METAIRIE, La. -- The New Orleans Saints didn't make much of a splash on the final day of the draft Saturday. No big-name players. No quarterbacks. Probably no one that will come in and compete for a starting job right away.

But by my count, the Saints did wind up addressing five of their top six needs in this year’s draft class. Not bad.

Here’s how I had them ranked heading into the draft:

1. Receiver: Check. The Saints traded up to snag dynamic Oregon State receiver Brandin Cooks in Round 1. I obviously loved the pick, based on my previous recaps.

2. Cornerback: Check. They drafted a big, long-armed corner in Nebraska’s Stanley Jean-Baptiste in Round 2.

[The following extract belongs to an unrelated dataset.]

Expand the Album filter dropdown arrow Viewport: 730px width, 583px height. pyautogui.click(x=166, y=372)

3. Center/guard: Nope. That’s the one spot the Saints missed out on. Coach Sean Payton said it wasn’t a deep class for centers, and the grades just never matched up. The Saints are high on Tim Lelito's potential, though, and there’s still a strong chance they’ll bring in veteran Jonathan Goodwin for competition.

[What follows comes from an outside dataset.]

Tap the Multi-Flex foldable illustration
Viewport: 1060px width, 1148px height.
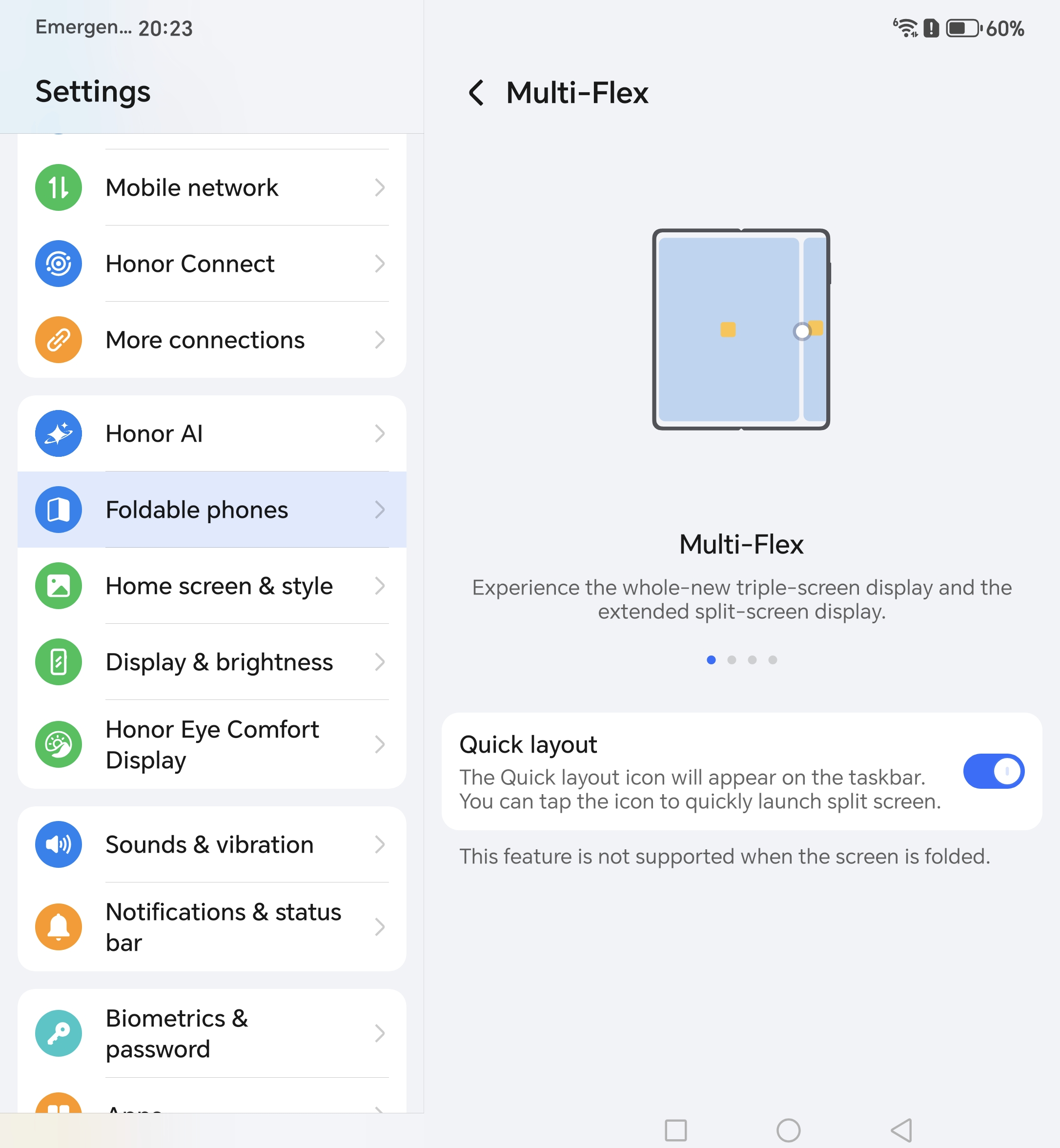click(x=742, y=329)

4. Outside linebacker: Check. They drafted Florida’s Ronald Powell in Round 5. He's not purely a pass-rush specialist, but that’s one of his skills. And Payton said they envision him as a strong-side outside linebacker to start with (Parys Haralson's current job). Powell is a tremendous athlete who was rated as the No. 1 high school player in America by ESPNU four years ago before battling some inconsistency and a torn ACL in 2012. His upside is intriguing.

5. Inside linebacker: Check. Cal’s Khairi Fortt in Round 4. Payton said the Saints envision him as a weakside inside linebacker (David Hawthorne’s current role). He’s another guy who is still more potential than production after missing the 2012 season because of knee surgery (not an ACL, and not expected to be a lingering issue). But he's another impressive athlete who can help on defense and special teams.

6. Offensive tackle: Check. Kansas State right tackle Tavon Rooks (Round 6) wasn’t high among scouting analysts heading into the draft. But the Saints liked what they saw from his athleticism and his potential to grow into his frame. He'll be battling backups such as Bryce Harris and Marcel Jones for a roster spot.

BONUS: I didn’t rank special teams coverage as an individual category. But the Saints got a nice boost in that area with all four of their defensive draft picks -- especially Alabama safety Vinnie Sunseri in the fifth round. Sunseri is a strong-safety type who could also potentially see the field in a role similar to former Saints/Alabama safety Roman Harper as a blitzer and in run support.